(MATERIAL PROVIDED)

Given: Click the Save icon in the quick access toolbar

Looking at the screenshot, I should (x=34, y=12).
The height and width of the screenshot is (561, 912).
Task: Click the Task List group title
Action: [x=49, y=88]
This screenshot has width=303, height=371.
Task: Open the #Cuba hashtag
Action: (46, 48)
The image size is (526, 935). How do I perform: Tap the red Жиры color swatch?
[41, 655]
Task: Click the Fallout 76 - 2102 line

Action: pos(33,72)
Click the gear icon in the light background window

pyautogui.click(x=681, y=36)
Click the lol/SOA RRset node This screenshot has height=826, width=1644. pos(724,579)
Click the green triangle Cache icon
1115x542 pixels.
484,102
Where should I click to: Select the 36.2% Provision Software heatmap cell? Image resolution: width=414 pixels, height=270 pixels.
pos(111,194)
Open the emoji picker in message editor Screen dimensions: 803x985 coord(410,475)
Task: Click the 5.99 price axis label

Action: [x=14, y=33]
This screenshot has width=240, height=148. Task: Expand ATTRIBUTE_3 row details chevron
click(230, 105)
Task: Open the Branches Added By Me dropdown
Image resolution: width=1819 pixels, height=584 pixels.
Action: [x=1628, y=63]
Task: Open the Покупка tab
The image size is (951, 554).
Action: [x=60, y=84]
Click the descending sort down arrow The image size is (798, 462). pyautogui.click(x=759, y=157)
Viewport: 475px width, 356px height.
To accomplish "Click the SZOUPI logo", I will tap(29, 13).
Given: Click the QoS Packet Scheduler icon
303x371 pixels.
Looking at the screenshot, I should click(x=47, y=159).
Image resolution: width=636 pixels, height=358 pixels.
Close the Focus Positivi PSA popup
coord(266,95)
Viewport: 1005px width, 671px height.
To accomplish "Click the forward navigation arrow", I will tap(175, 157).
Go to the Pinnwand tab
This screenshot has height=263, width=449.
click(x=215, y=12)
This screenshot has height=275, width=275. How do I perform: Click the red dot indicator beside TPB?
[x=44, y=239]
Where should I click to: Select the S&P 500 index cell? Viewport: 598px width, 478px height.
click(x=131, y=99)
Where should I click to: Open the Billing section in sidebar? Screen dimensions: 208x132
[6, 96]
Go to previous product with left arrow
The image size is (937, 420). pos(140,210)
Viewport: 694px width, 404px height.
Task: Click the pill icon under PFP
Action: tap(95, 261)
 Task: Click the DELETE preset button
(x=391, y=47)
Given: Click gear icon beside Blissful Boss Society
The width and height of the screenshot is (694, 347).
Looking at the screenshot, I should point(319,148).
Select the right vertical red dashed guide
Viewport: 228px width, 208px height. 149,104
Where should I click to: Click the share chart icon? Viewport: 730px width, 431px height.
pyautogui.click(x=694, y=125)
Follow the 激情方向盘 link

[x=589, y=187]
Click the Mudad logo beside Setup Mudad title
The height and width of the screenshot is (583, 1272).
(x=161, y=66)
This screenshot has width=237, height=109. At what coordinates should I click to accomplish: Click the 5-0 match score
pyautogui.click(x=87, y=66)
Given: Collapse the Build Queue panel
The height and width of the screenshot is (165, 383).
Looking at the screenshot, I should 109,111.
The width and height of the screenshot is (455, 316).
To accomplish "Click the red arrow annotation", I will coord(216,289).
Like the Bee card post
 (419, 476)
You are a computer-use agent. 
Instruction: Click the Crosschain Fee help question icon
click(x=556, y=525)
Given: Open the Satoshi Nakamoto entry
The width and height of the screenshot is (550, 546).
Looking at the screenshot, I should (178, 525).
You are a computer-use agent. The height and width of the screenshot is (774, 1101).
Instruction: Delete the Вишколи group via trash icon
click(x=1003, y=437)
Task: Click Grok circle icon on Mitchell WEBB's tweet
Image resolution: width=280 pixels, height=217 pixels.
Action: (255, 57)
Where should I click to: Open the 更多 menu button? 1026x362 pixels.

(End MATERIAL PROVIDED)

Could you output the records in full, exactly as written?

EXERCISE SOLUTION –
Given: Click the Save icon in the quick access toolbar

Looking at the screenshot, I should (x=34, y=12).
The height and width of the screenshot is (561, 912).
Task: Click the Task List group title
Action: [x=49, y=88]
This screenshot has width=303, height=371.
Task: Open the #Cuba hashtag
Action: (46, 48)
The image size is (526, 935). How do I perform: Tap the red Жиры color swatch?
[41, 655]
Task: Click the Fallout 76 - 2102 line

Action: pos(33,72)
Click the gear icon in the light background window

pyautogui.click(x=681, y=36)
Click the lol/SOA RRset node This screenshot has height=826, width=1644. pos(724,579)
Click the green triangle Cache icon
1115x542 pixels.
484,102
Where should I click to: Select the 36.2% Provision Software heatmap cell? Image resolution: width=414 pixels, height=270 pixels.
pos(111,194)
Open the emoji picker in message editor Screen dimensions: 803x985 coord(410,475)
Task: Click the 5.99 price axis label

Action: [x=14, y=33]
This screenshot has width=240, height=148. Task: Expand ATTRIBUTE_3 row details chevron
click(230, 105)
Task: Open the Branches Added By Me dropdown
Image resolution: width=1819 pixels, height=584 pixels.
Action: [x=1628, y=63]
Task: Open the Покупка tab
The image size is (951, 554).
Action: [x=60, y=84]
Click the descending sort down arrow The image size is (798, 462). pyautogui.click(x=759, y=157)
Viewport: 475px width, 356px height.
To accomplish "Click the SZOUPI logo", I will tap(29, 13).
Given: Click the QoS Packet Scheduler icon
303x371 pixels.
Looking at the screenshot, I should click(x=47, y=159).
Image resolution: width=636 pixels, height=358 pixels.
Close the Focus Positivi PSA popup
coord(266,95)
Viewport: 1005px width, 671px height.
To accomplish "Click the forward navigation arrow", I will tap(175, 157).
Go to the Pinnwand tab
This screenshot has height=263, width=449.
click(x=215, y=12)
This screenshot has height=275, width=275. How do I perform: Click the red dot indicator beside TPB?
[x=44, y=239]
Where should I click to: Select the S&P 500 index cell? Viewport: 598px width, 478px height.
click(x=131, y=99)
Where should I click to: Open the Billing section in sidebar? Screen dimensions: 208x132
[6, 96]
Go to previous product with left arrow
The image size is (937, 420). pos(140,210)
Viewport: 694px width, 404px height.
Task: Click the pill icon under PFP
Action: tap(95, 261)
 Task: Click the DELETE preset button
(x=391, y=47)
Given: Click gear icon beside Blissful Boss Society
The width and height of the screenshot is (694, 347).
Looking at the screenshot, I should point(319,148).
Select the right vertical red dashed guide
Viewport: 228px width, 208px height. 149,104
Where should I click to: Click the share chart icon? Viewport: 730px width, 431px height.
pyautogui.click(x=694, y=125)
Follow the 激情方向盘 link

[x=589, y=187]
Click the Mudad logo beside Setup Mudad title
The height and width of the screenshot is (583, 1272).
(x=161, y=66)
This screenshot has width=237, height=109. At what coordinates should I click to accomplish: Click the 5-0 match score
pyautogui.click(x=87, y=66)
Given: Collapse the Build Queue panel
The height and width of the screenshot is (165, 383).
Looking at the screenshot, I should 109,111.
The width and height of the screenshot is (455, 316).
To accomplish "Click the red arrow annotation", I will coord(216,289).
Like the Bee card post
 (419, 476)
You are a computer-use agent. 
Instruction: Click the Crosschain Fee help question icon
click(x=556, y=525)
Given: Open the Satoshi Nakamoto entry
The width and height of the screenshot is (550, 546).
Looking at the screenshot, I should (178, 525).
You are a computer-use agent. The height and width of the screenshot is (774, 1101).
Instruction: Delete the Вишколи group via trash icon
click(x=1003, y=437)
Task: Click Grok circle icon on Mitchell WEBB's tweet
Image resolution: width=280 pixels, height=217 pixels.
Action: (255, 57)
Where should I click to: Open the 更多 menu button? 1026x362 pixels.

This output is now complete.